[BEGIN]
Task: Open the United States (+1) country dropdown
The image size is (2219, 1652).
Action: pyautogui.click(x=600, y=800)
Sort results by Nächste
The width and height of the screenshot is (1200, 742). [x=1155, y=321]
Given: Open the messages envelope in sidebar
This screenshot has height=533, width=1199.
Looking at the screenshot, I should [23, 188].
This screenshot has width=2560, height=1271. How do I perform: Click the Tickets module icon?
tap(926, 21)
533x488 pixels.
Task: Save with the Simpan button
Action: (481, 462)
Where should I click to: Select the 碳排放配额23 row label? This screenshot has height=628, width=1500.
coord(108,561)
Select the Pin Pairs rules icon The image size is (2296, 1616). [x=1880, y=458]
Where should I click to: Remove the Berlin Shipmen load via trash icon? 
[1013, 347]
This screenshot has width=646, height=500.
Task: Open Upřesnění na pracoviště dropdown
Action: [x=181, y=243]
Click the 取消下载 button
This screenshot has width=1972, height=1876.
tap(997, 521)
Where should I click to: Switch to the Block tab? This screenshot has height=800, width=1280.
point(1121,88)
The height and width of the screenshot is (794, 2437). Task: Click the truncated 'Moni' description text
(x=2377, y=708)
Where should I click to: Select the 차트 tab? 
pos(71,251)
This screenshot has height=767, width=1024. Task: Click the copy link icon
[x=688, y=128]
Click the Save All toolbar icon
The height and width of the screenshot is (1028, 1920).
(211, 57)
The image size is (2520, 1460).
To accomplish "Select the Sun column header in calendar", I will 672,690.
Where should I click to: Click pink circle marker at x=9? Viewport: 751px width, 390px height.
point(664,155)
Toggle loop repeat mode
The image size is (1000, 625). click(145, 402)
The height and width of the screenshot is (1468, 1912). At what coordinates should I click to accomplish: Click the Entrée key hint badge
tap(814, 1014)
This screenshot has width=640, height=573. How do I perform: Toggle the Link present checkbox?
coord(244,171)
[END]
→ **Task description**:
Print every line of the material above verbatim, from first to last, with nothing altered.

→ **Complete output**:
Task: Open the United States (+1) country dropdown
The image size is (2219, 1652).
Action: pyautogui.click(x=600, y=800)
Sort results by Nächste
The width and height of the screenshot is (1200, 742). [x=1155, y=321]
Given: Open the messages envelope in sidebar
This screenshot has height=533, width=1199.
Looking at the screenshot, I should [23, 188].
This screenshot has width=2560, height=1271. How do I perform: Click the Tickets module icon?
tap(926, 21)
533x488 pixels.
Task: Save with the Simpan button
Action: (481, 462)
Where should I click to: Select the 碳排放配额23 row label? This screenshot has height=628, width=1500.
coord(108,561)
Select the Pin Pairs rules icon The image size is (2296, 1616). [x=1880, y=458]
Where should I click to: Remove the Berlin Shipmen load via trash icon? 
[1013, 347]
This screenshot has width=646, height=500.
Task: Open Upřesnění na pracoviště dropdown
Action: [x=181, y=243]
Click the 取消下载 button
This screenshot has width=1972, height=1876.
tap(997, 521)
Where should I click to: Switch to the Block tab? This screenshot has height=800, width=1280.
point(1121,88)
The height and width of the screenshot is (794, 2437). Task: Click the truncated 'Moni' description text
(x=2377, y=708)
Where should I click to: Select the 차트 tab? 
pos(71,251)
This screenshot has height=767, width=1024. Task: Click the copy link icon
[x=688, y=128]
Click the Save All toolbar icon
The height and width of the screenshot is (1028, 1920).
(211, 57)
The image size is (2520, 1460).
To accomplish "Select the Sun column header in calendar", I will 672,690.
Where should I click to: Click pink circle marker at x=9? Viewport: 751px width, 390px height.
point(664,155)
Toggle loop repeat mode
The image size is (1000, 625). click(145, 402)
The height and width of the screenshot is (1468, 1912). At what coordinates should I click to accomplish: Click the Entrée key hint badge
tap(814, 1014)
This screenshot has width=640, height=573. How do I perform: Toggle the Link present checkbox?
coord(244,171)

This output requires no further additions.